Cindy Lynn Speer's Blog, page 88
June 29, 2012
To fence, or not to fence…
One of the things that I’m supposed to be doing is creating recipes for chocolate…it’s actually an awesome idea of my editor’s, to create a small give away eBook. I’m also trying to finish two short stories to include, and create some spells. It should be a pretty little thing, both meant as a gift of thanks to people who have bought the book before, and to entice those who haven’t read it yet.
The thing is, I don’t know much about actually making chocolate. I know some…I knew a lot, when I was writing the book, (I take my reader’s bubble of suspension of disbelief seriously…) but I’m not well versed enough to actually create recipes. Even ones I never expect anyone to ever make. Yes, I’m over thinking. So, I’ve been reading and trying to get a grip on the whole process. This weekend, along with the huge pile of sewing (prepping to go to Pennsic) I am going to sit in the middle of my bedroom with a huge stack of books and work my way through and create things that you could believe would work.
That brings me to my subject line. Being far from 40 but also far from 30, I’m at a point where I feel like any opportunity I miss to fence and train is another week, another month, away from my goal of becoming a really great fencer. So to choose not to go to an event is hard. I always feel slightly as if I’m making a mistake.
Which brings me to the Dr! It looks like physical therapy, ultrasound and drugs will get me better in time to fence my heart out and do well. (We Hope.)
I guess I better go read over my short story. A writer’s work is never done.
June 28, 2012
Blame it on John Scalzi
I’ve winged about the whole “What should I put on my blog?” thing before. It started when a fan (yes, I had one! Self identified and everything) said he didn’t like reading personal stuff on the blog. There’s also the fact that there are two people who…I feel, because of our histories, that they dislike me intensely and that they will creep on my blog and a) judge me or b) use what they read against me. I know that sounds like *twitch**twitch* paranoia, but there’s more to that story.
So it makes it hard to formulate posts. Amazing, how easy it is to derail yourself. If you read my Live Journal you will know everything you could possibly want to know, so it’s not like I’ve become less confessional that I used to be.
But I read John Scalzi’s heart breaking (but endearing) post where he proclaims himself the world’s greatest idiot because he lost his Airbook again and I thought. Well…why not?
My big news, outside of having so much writing to do that I’m actually slowing down (I have way too many stories uploaded right now in my head. I’m a write one at a time kind of girl, so my brain is log-jammed.) is that I am host to an alien baby.
Well, that’s what *I* choose to call it. A long time ago I twisted my ankle. Something happened to form excess cartilage, and I had it operated on, and now (well, now is sort of a misnomer, it’s been developing for awhile, but didn’t hurt until recently…I figured, if it is just going to keep coming back, why not wait until it’s a problem?) it’s back, and the arch of my foot hurts dreadfully when I walk, and so off to the Doctor I go, to see what he thinks of the MRI’s and see what he think we should do.
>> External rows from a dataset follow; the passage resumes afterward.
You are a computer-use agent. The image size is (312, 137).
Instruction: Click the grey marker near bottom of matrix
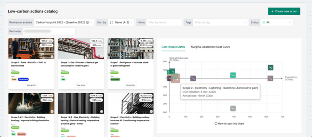click(233, 109)
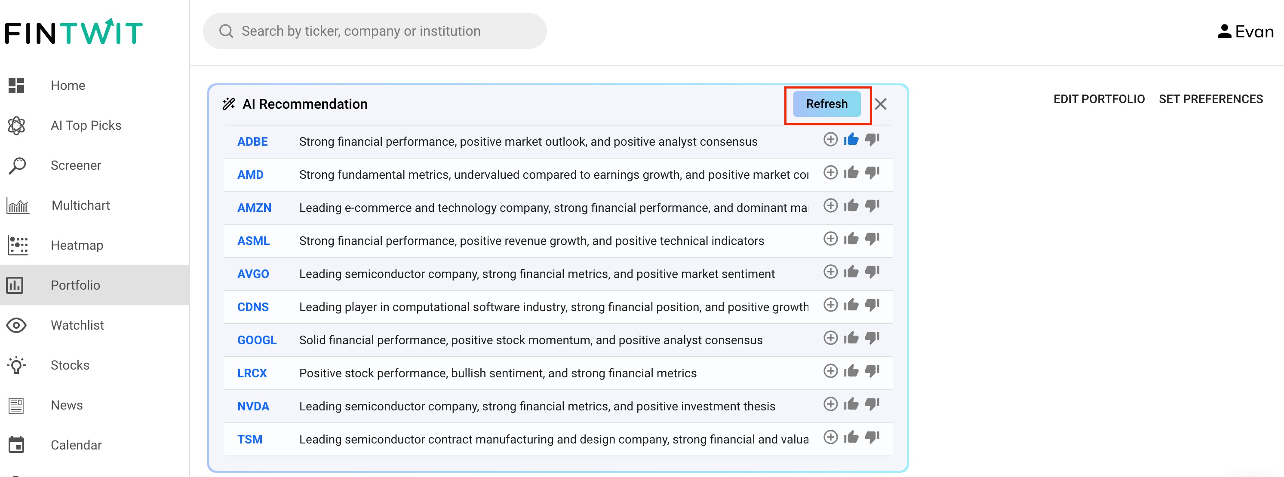Click the CDNS ticker link
Viewport: 1284px width, 477px height.
[x=253, y=307]
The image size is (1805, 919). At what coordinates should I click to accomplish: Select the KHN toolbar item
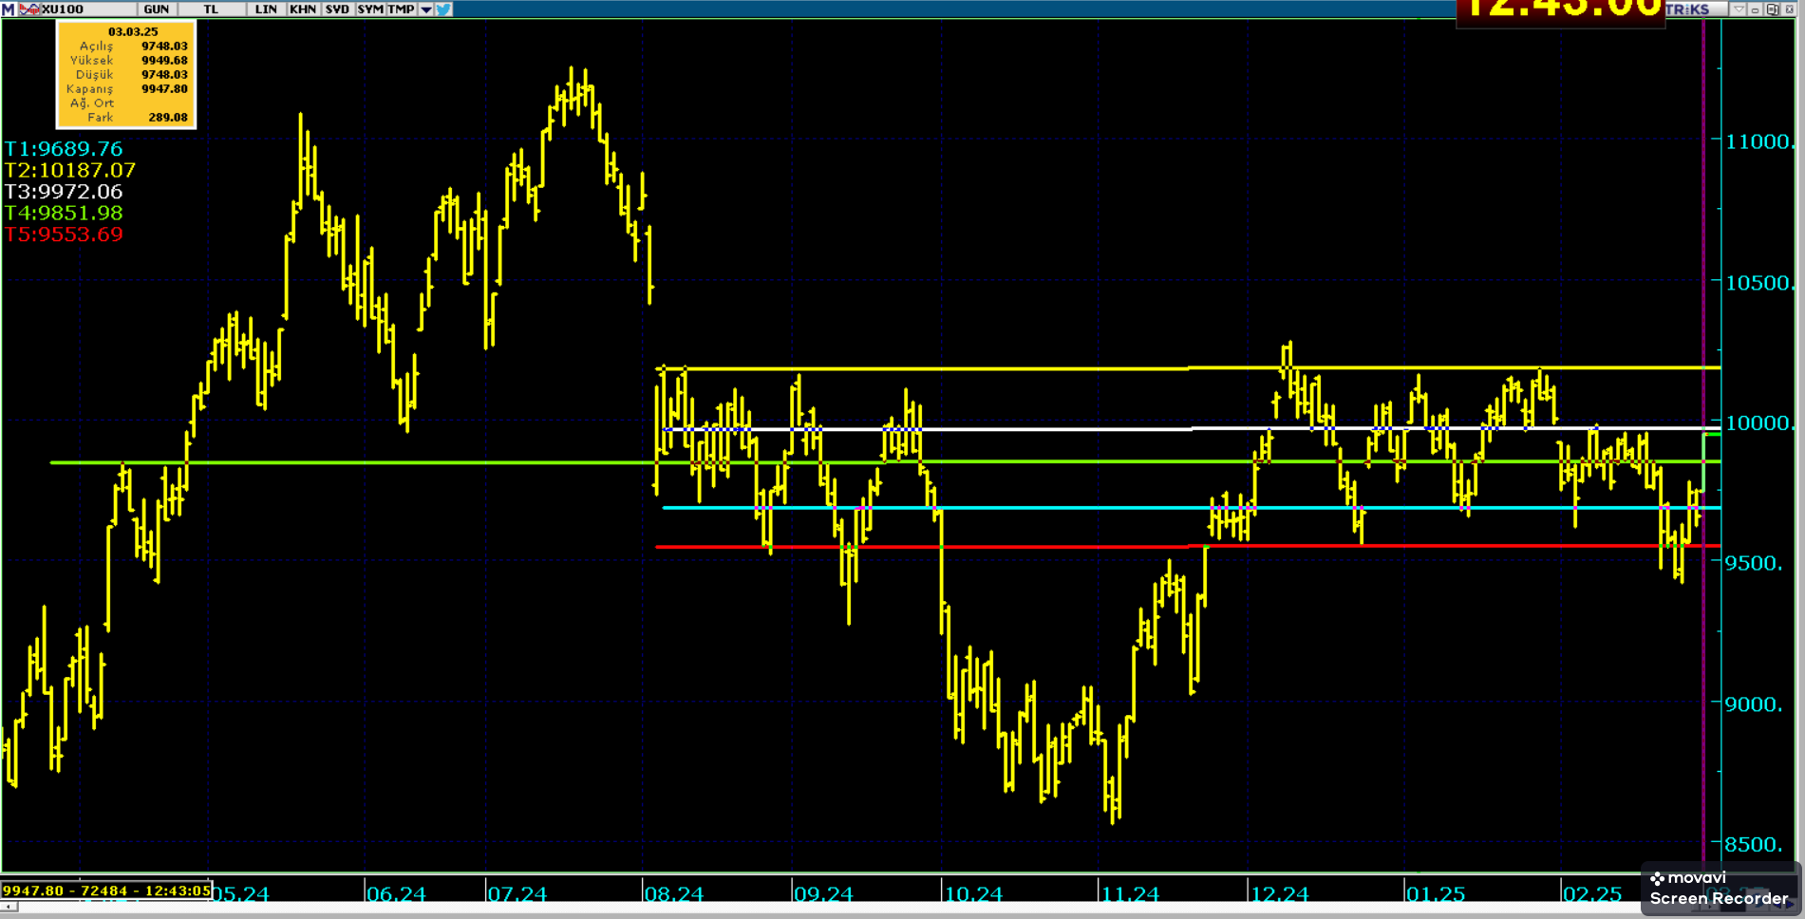point(303,9)
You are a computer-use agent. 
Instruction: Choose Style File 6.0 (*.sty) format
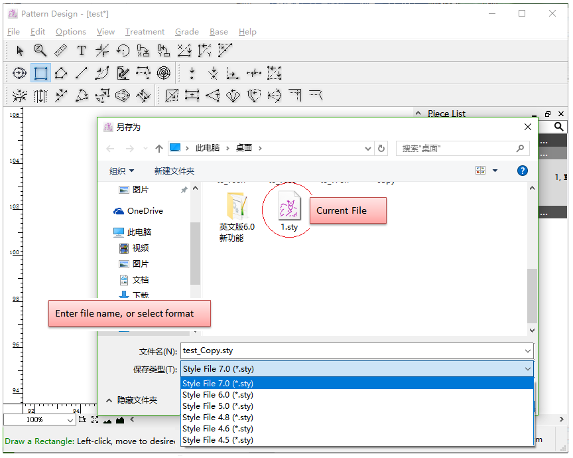pyautogui.click(x=218, y=395)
I’m so looking forward to trying to explain to him the concept of Pennsic and fencing…I think he will feel me quite stup…impractical, let’s go with impractical, because I have been training for two tournaments that I would like to do well in, most especially the Known World Ladies. I would really like to fence in that. Pain free, but I doubt that…I have a feeling it’s either pain-with-some-supports or surgery.
And, of course, having an over active imagination makes it all that more exciting, really, because I spend huge chunks of my day imagining what can go wrong in any given situation. Mostly this is so I can figure out creative ways to add murder, mayhem and swashbuckling to every day situations, but sometimes it shoots me in the…uh…foot.